A modern day bed with a rustic bench or seat offers an intrepid distinction to the traditional furniture.

Bonsai plants

More than half of the Kenyan population is moving to urban centres, hence putting pressure on rental spaces.

Along with less space for plants, many dwellers who want to complement their homes in urban centres require designs that would need little day-to-day maintenance. Bonsai plants come to the rescue!

According to Prachi Shah, a bonsai plants expert, grafted fruit trees can be planted anywhere, even in your balcony for those in urban living.

Ms Shah is a nature lover, and to make nature part of her life she ventured into doing potted green flowering and fruit bonsai plants trees – both for indoors and outdoors purposes.

For variety, she has specialised in a collection of African and Indian indigenous plants. She imports grafted desert rose plants in more than 300 different flower varieties and more so grafted assorted fruit plants namely; mango, guava, pomegranate, cherry, papaya, custard apple.

While planting, one has to mix the soil and fertilisers or organic manure in proportions. Clipping the branches helps to get more fruits and maintain the health of the plant.

“Too many branches require more nutrients hence affecting fruit bearing. Pruning of branches helps to get right amount of nutrition to the branches and get more healthy fruits,” said Ms Shah.

If planting any grafted fruit tree on your balcony, ensure that you change the pot as the plant grows, say after two years, she said. An alternative is to train the same fruiting plant into a bonsai plant, which are usually trained and grown in pots (or containers). Note that the container should have drainage holes.

Ms Shah said grafted fruit plant starts giving fruits from the very first year and those who bought from Mr Gakuru’s farm can mince benefits from the trees in a short period. She said grafted seedlings of her imported bonsai fruit trees and plants can fetch up to Sh4,000 per plant.
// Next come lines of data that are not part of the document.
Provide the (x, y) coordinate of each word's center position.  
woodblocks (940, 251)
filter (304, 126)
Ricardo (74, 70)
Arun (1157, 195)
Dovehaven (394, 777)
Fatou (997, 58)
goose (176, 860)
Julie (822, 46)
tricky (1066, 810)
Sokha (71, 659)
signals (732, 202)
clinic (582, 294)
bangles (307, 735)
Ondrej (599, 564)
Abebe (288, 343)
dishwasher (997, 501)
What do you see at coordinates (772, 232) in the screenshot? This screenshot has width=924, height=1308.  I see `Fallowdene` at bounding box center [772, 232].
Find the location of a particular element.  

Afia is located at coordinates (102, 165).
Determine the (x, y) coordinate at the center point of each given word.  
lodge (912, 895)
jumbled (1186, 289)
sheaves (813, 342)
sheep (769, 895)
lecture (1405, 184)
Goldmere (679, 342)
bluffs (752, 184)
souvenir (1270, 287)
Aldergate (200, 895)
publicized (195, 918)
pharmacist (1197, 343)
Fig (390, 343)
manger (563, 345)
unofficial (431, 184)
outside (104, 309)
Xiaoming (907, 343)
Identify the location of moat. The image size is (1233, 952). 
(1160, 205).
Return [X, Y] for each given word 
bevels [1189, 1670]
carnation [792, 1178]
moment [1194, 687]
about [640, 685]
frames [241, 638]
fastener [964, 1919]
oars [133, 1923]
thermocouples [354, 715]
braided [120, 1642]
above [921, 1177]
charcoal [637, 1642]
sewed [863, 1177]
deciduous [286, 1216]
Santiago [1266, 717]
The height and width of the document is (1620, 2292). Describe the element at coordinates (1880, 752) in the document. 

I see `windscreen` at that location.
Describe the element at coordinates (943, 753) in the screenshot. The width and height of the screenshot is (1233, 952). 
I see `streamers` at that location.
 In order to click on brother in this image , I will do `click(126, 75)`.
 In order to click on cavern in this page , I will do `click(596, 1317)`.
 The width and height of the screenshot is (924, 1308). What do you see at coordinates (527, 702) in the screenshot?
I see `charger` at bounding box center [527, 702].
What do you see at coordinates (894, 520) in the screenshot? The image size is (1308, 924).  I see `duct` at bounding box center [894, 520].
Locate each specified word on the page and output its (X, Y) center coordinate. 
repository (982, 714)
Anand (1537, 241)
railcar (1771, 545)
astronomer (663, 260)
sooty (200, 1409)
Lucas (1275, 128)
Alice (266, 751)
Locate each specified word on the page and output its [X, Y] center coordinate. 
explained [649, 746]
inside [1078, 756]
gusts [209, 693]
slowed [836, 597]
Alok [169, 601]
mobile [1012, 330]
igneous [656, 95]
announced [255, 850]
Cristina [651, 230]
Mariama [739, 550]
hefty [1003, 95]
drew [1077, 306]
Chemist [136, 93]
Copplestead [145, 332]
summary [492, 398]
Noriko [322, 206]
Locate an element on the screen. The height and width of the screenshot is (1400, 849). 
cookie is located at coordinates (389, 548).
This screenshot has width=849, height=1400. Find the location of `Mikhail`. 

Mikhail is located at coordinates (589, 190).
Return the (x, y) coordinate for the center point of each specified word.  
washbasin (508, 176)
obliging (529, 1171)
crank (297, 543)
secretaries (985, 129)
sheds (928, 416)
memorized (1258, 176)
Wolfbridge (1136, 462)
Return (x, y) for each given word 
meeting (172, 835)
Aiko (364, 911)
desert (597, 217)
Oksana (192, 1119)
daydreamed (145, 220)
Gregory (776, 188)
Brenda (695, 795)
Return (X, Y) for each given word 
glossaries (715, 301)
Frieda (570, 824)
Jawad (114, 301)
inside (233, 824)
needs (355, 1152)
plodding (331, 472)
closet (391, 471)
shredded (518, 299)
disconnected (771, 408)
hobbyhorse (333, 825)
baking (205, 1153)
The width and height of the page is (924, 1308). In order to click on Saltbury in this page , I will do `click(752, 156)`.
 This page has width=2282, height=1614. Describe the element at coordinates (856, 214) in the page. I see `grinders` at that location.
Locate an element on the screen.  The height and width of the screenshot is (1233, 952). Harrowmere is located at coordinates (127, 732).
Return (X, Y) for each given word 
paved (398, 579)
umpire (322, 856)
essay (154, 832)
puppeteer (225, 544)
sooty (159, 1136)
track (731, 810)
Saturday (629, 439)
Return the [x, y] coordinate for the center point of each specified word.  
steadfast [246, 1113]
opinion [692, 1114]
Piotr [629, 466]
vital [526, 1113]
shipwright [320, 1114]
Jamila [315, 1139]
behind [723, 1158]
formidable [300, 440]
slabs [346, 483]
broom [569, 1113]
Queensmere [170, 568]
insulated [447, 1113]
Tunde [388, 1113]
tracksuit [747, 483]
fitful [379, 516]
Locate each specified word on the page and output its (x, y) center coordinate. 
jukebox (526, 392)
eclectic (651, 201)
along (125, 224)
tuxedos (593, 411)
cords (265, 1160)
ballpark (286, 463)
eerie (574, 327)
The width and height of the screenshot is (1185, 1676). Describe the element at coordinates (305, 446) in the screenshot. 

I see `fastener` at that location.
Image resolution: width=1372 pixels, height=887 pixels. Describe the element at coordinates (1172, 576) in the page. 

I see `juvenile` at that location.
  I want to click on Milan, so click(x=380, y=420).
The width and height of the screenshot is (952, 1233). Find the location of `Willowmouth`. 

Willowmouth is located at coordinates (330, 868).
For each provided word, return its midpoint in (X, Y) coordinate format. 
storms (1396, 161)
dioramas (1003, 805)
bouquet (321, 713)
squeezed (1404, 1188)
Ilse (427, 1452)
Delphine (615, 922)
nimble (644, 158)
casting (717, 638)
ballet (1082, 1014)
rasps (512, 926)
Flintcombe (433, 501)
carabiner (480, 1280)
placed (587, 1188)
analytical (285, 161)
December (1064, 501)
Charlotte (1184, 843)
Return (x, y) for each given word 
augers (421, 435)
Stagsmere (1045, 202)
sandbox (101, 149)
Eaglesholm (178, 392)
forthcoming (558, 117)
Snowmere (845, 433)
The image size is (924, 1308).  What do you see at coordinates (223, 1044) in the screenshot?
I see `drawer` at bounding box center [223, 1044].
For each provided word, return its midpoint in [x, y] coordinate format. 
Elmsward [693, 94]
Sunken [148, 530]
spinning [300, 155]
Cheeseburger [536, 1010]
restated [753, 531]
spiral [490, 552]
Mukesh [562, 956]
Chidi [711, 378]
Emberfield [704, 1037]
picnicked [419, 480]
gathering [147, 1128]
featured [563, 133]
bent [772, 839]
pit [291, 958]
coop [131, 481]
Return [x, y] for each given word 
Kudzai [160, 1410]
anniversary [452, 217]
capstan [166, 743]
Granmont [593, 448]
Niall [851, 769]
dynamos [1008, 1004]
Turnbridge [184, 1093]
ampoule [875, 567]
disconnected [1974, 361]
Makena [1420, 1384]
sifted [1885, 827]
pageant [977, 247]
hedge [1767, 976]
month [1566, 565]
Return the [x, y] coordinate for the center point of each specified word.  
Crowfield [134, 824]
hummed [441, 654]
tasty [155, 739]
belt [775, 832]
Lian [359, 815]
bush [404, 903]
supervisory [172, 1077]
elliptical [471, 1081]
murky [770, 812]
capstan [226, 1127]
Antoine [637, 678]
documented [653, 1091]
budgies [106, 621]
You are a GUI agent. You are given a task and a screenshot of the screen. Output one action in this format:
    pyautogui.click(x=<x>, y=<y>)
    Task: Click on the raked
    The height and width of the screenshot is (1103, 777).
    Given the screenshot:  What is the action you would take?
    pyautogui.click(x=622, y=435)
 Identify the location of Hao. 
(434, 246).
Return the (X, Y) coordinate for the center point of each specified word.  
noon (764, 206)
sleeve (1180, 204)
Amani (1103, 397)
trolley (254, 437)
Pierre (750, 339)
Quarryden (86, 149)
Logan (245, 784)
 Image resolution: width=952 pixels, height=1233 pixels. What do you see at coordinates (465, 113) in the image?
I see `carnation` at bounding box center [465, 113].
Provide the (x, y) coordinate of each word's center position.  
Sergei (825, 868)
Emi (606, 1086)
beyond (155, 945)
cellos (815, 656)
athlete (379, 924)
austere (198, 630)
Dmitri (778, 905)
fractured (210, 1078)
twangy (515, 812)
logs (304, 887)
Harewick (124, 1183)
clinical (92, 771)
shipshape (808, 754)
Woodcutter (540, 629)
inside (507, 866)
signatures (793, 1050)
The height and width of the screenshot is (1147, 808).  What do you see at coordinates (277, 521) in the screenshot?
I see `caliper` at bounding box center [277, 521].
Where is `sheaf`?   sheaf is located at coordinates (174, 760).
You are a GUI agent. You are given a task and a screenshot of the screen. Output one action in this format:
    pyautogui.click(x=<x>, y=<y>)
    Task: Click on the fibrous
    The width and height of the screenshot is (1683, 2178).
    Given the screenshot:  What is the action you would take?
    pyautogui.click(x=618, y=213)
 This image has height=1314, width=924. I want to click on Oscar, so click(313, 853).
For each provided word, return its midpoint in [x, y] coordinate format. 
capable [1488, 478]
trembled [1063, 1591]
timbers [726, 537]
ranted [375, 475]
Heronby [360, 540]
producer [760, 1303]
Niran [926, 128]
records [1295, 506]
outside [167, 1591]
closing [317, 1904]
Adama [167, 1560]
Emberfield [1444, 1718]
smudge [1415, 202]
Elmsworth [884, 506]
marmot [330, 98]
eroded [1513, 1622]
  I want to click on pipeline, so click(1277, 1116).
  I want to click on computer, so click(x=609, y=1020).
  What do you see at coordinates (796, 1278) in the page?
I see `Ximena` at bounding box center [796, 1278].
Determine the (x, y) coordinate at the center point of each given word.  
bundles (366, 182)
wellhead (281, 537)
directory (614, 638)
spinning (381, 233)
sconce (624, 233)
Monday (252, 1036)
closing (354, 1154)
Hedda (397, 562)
“Grafted fruiting plant like mangoes give fruit for almost 45 years if proper care is taken, as far as fertiliser and pruning of the branch is concerned, it would fruit heavily giving high returns on the investment,” she affirmed.

Active play spaces for all ages

If you want to turn your outdoor space into a paradise where everyone can have some fun any time they are home, then think green — think golf course green. Golf course green is usually referred to as putting green.

It is the smooth and even space with short grass surrounding a golf hole, either as part of a golf course or as a separate area for putting.

Almost all golfers wish to possess their own private putting green in their backyard, but you do not have to be an ardent golfer to own one.

“Golf course landscaping is the ultimate upgrade to a home scenery,” said Director of Jaria Hortscapes, James Munuve. Munuve observes that people do not want places they have to weed. They want places where they can relax and play.

Sustainability tech

With the era of smartphone technology, it is amazing what you can do from the comfort of your home or office, or anywhere on the go. You do not have to be an agriculturalist to do this, but the passion to keep health flowers and plants in your garden would do.

The Ukulima Tech application would come in quite in handy. The application, which cannot be downloaded can only be programmed in a way that only the company can install it at a fee on a customer’s Internet enabled smartphone.